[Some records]
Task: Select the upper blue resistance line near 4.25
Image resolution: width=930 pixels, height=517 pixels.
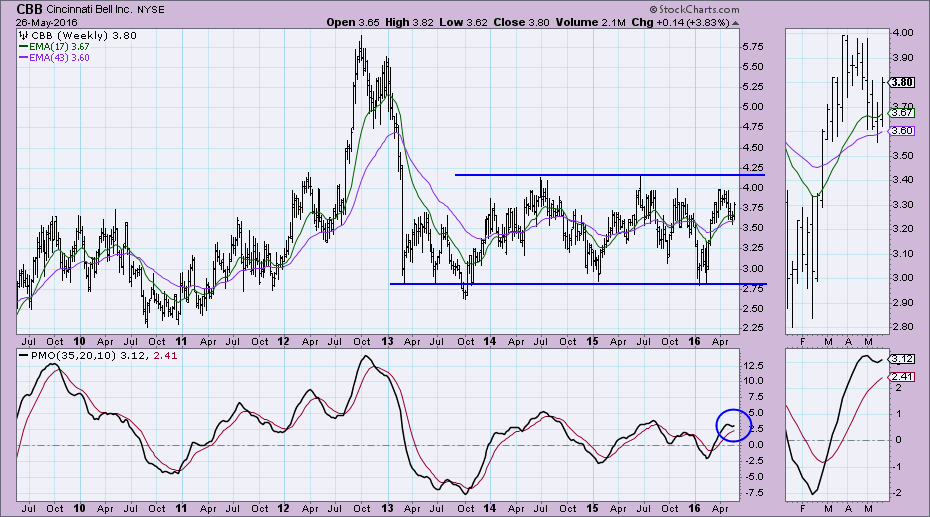Action: [600, 175]
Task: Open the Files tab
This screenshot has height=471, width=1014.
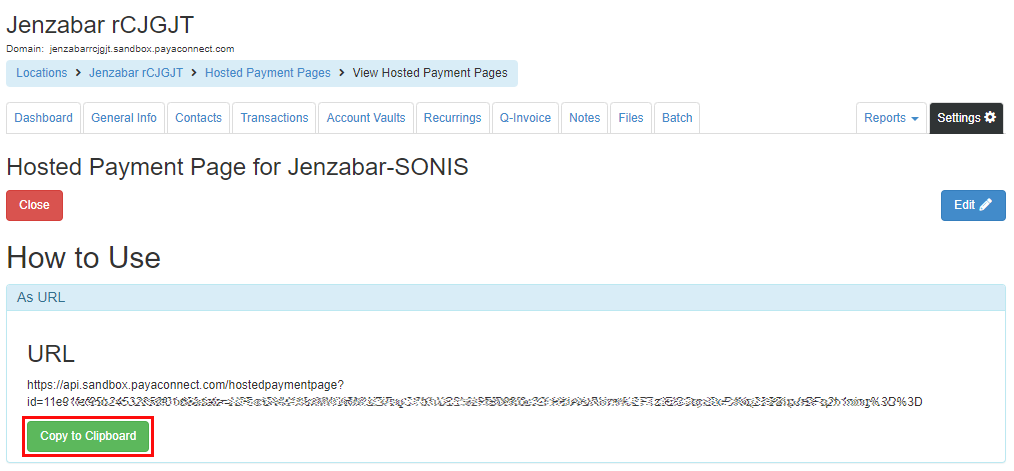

**Required task**
Rewrite the records above as a numbered list, one line per item, with blank lines dropped and the pictures omitted.

**Written response**
1. Task: Select the upper blue resistance line near 4.25
2. Image resolution: width=930 pixels, height=517 pixels.
3. Action: [600, 175]
4. Task: Open the Files tab
5. This screenshot has height=471, width=1014.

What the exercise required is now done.